Il y a objectivement une division concernant Christiania entre la gauche et la droite au sein du parlement danois. La confusion qu'il y a eu dans l'espace politique danois lors de l'auto-proclamation du freetown de Christiania ne fut que le point de départ d'une période de troubles pour la politique danoise : en 1972 le parti d'extrême droite Fremskridtspartiet est créé (aujourd'hui Dansk Folkeparti, Parti du Peuple Danois) et est directement crédité de 20% dans les sondages ; en 1973 le Danemark entre dans la Communauté Economique Européenne après un referendum. Les élections de décembre 1973 sont surnommées « élections tremblement de terre » car elles vont renverser le paysage politique danois. Comme je l'ai déjà précisé elles verront le pays connaitre la plus petite minorité de gouvernement de l'histoire. Depuis des décennies les sièges au parlement étaient partagés entre 5 ou 6 partis formant soit un bloc de gauche soit un bloc de droite afin d'obtenir une majorité au parlement. Lors de ces élections dix partis obtiennent des sièges dont cinq nouveaux partis. Si les bouleversements dans la politique danoise n'ont alors pas été « si dramatiques que prévu » nous dit Håkan THÖRN, cela va désordonner le parlement pendant la décennie à suivre. L'auteur évoque même que ce tremblement de terre n'a peut-être même pris fin qu'avec le second « séisme politique » que connaitra le Danemark : la victoire la plus large de l'histoire d'une coalition de droite en 2001 avec le Parti Libéral (Venstre), le Parti Conservateur et le Parti du Peuple Danois à la rhétorique xénophobe agressive.

Le second séisme politique du 20ème siècle au Danemark intervient en novembre 2001. Deux mois après les attentats du 11 septembre qui vont exacerber le discours anti-immigration qui se propage dans la société, la droite remporte les élections en Novembre 2001. Dans son premier discours lors de ses voeux, le nouveau premier ministre Anders Fogh Rasmussen affirme se lancer dans une « guerre culturelle » dont Christiania est une cible évidente.
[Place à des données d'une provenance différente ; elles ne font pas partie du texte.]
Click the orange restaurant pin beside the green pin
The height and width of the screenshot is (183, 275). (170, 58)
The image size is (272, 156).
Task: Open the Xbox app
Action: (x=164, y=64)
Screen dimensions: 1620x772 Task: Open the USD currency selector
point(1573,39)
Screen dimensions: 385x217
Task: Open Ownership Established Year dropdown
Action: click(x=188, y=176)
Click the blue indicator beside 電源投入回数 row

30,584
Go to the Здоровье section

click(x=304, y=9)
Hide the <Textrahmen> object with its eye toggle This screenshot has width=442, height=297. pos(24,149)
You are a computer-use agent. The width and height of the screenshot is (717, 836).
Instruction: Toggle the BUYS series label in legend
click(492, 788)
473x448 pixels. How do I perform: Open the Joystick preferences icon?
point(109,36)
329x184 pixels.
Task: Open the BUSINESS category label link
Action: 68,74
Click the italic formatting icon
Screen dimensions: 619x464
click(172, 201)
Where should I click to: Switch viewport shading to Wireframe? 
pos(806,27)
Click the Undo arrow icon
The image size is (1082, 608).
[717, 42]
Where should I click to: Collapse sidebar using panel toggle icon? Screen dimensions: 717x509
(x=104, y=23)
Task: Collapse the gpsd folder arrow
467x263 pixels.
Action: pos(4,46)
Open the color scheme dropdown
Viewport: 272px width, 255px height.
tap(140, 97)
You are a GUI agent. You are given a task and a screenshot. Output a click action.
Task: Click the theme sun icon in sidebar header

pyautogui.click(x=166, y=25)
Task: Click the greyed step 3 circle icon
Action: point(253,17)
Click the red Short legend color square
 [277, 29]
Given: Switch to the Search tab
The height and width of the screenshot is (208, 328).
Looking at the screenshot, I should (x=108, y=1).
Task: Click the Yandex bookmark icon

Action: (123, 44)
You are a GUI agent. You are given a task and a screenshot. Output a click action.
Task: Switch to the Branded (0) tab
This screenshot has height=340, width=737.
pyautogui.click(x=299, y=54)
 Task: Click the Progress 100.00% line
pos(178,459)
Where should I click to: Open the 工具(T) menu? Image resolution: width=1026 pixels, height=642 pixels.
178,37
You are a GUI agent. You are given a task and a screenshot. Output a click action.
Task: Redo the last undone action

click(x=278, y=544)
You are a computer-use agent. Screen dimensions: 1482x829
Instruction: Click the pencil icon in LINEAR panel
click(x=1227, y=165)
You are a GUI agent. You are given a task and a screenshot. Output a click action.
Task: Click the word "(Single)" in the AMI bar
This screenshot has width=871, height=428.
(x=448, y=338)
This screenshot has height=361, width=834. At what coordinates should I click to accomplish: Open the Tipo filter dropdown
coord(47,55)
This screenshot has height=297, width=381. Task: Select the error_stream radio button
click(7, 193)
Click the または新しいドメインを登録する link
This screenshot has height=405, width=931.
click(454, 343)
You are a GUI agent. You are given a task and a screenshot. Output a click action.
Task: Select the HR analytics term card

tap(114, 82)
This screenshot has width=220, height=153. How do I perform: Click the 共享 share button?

Le nouveau gouvernement se fixa comme objectif de résoudre une fois pour toute le « problème Christiania ». Ainsi quatre grands débats parlementaires vont avoir lieu entre 2002 et 2004. Tout en assurant que Christiania ne serait pas expulsé, les derniers débats emprunts des idéologies des partis de droite, largement majoritaire au parlement, voulaient mettre fin au symbole d'une « culture alternative de gauche » qu'est Christiania. Dans ces débats, le Parti Libéral au pouvoir ne déclara pas seulement qu'il fallait mettre un terme à la propriété collective mais aussi à la démocratie par consensus qui a été un obstacle selon ses partisans aux tentatives du gouvernement de reprendre le contrôle de Christiania.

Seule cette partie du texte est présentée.